Les débuts chez Gladstone furent très gratifiants pour Don Rosa, car l’idée de développer une œuvre qui persisterait à jamais tout en poursuivant celle de Barks lui semblait très motivante, avant de réaliser qu’il n’était pas très bien payé. C’est ainsi qu’il démissionna pour intégrer le groupe Egmont, l’éditeur qui publiait ses bandes dessinées aux Pays-Bas. L’auteur réalisa que ses histoires étaient d’ailleurs bien plus populaires en Europe qu’aux États-Unis. C’est à partir de ce moment qu’il s’attaqua, entre d’autres publications, à sa grande œuvre : La jeunesse de Picsou.

En dehors d’une limitation de pages et de conseils éditoriaux de qualité, Egmont laissa carte blanche à Don Rosa pour sa grande épopée dont le succès fut tout aussi populaire que critique et qui récolta le prestigieux Will Eisner Award 1998 de la meilleure histoire publiée sous forme de feuilleton.

Don Rosa a choisi de travailler sur Picsou car il était particulièrement attaché à ce personnage depuis l’enfance. Ainsi, certaines de ses histoires sont des suites directes de celles créées par Carl Barks. C’est à la fois un hommage, et une manière de développer à sa manière cet univers qu’il aime tant. Egmont lui aurait fait remarquer que Picsou n’était pas un personnage si populaire que ça, en comparaison de la notoriété que peut avoir Donald. Cette affirmation n’avait pas convaincu Don Rosa à l’époque, mais si son travail a pu contribuer à relancer ou faire redécouvrir le personnage, alors il estime que son but est atteint. Il s’est imposé toutefois certaines limites : par exemple, il n’a pas écrit l’histoire des parents de Riri, Fifi et Loulou, les neveux de Donald, car il n’a jamais trouvé de fin satisfaisante... Cependant, Don Rosa explique avec malice que l’un des deux parents était certainement un Castor Junior... Les fans n’en sauront pas plus...

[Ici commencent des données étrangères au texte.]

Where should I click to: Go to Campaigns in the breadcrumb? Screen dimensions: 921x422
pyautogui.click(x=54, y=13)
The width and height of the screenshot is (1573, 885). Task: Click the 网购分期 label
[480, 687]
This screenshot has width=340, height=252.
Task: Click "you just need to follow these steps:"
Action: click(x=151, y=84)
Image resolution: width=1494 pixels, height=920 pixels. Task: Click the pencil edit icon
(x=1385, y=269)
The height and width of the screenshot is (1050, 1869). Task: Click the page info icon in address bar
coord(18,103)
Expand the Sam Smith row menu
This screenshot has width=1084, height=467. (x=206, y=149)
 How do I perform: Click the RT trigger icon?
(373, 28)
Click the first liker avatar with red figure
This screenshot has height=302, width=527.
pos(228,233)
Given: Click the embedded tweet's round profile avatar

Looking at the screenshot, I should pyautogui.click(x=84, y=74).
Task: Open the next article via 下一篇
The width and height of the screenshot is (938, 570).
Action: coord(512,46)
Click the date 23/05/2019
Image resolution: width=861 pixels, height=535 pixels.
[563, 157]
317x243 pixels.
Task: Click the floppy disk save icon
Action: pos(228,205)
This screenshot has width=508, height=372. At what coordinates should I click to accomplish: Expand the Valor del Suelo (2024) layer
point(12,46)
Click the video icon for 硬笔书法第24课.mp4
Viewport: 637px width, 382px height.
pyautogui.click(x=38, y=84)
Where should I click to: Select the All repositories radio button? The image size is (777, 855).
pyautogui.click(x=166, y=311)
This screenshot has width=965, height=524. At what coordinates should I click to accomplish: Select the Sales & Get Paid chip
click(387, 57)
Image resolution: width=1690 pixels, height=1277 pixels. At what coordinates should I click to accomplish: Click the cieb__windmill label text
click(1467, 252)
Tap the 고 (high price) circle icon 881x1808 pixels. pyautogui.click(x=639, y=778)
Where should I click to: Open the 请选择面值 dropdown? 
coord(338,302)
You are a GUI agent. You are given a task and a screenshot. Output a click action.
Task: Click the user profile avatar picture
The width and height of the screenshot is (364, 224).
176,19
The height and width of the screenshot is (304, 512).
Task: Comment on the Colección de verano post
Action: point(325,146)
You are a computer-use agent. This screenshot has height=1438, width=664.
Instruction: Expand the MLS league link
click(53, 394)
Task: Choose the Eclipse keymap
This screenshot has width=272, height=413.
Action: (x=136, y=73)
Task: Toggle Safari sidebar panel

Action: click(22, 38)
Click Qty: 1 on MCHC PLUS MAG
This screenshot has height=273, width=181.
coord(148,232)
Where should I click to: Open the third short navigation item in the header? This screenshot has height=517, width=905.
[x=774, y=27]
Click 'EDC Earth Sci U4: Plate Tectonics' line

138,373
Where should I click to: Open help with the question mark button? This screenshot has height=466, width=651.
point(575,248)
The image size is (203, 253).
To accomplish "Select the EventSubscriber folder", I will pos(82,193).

Malgré cet univers commun avec Carl Barks, Don Rosa a un style graphique bien à lui, qu’il décrit comme étant une sorte d’adaptation de celui de Frank Frazetta aux histoires de canards en raison de son amour des détails et des scènes travaillées à l’extrême.



Une rencontre tardive

Don Rosa n’a rencontré Carl Barks qu’une seule et unique fois. Ce dernier avait quatre-vingt-dix-huit ans, et vivait une période difficile. Il venait de se faire flouer par son gestionnaire de finances. Pendant des années, les financiers propageaient des rumeurs selon lesquelles Barks n’aimait pas Don Rosa, car ce dernier lui aurait fait de l’ombre avec son oeuvre. Finalement Barks s’est débarrassé des financiers, et a invité Don Rosa. Don Rosa a enfin pu lui exprimer son admiration.

Il s’est aperçu que Carl Barks était également un collectionneur, non pas de bandesdessinées comme lui, mais de la revue National Géographic.

Concernant La Jeunesse de Picsou, Don Rosa pense que Barks ne l’a pas apprécié plus que cela, car il n’a jamais compris le culte qui s’est construit autour de son œuvre. Alors, que quelqu’un puisse écrire une saga complète autour de la vie de Picsou lui semble être une idée bien fantaisiste...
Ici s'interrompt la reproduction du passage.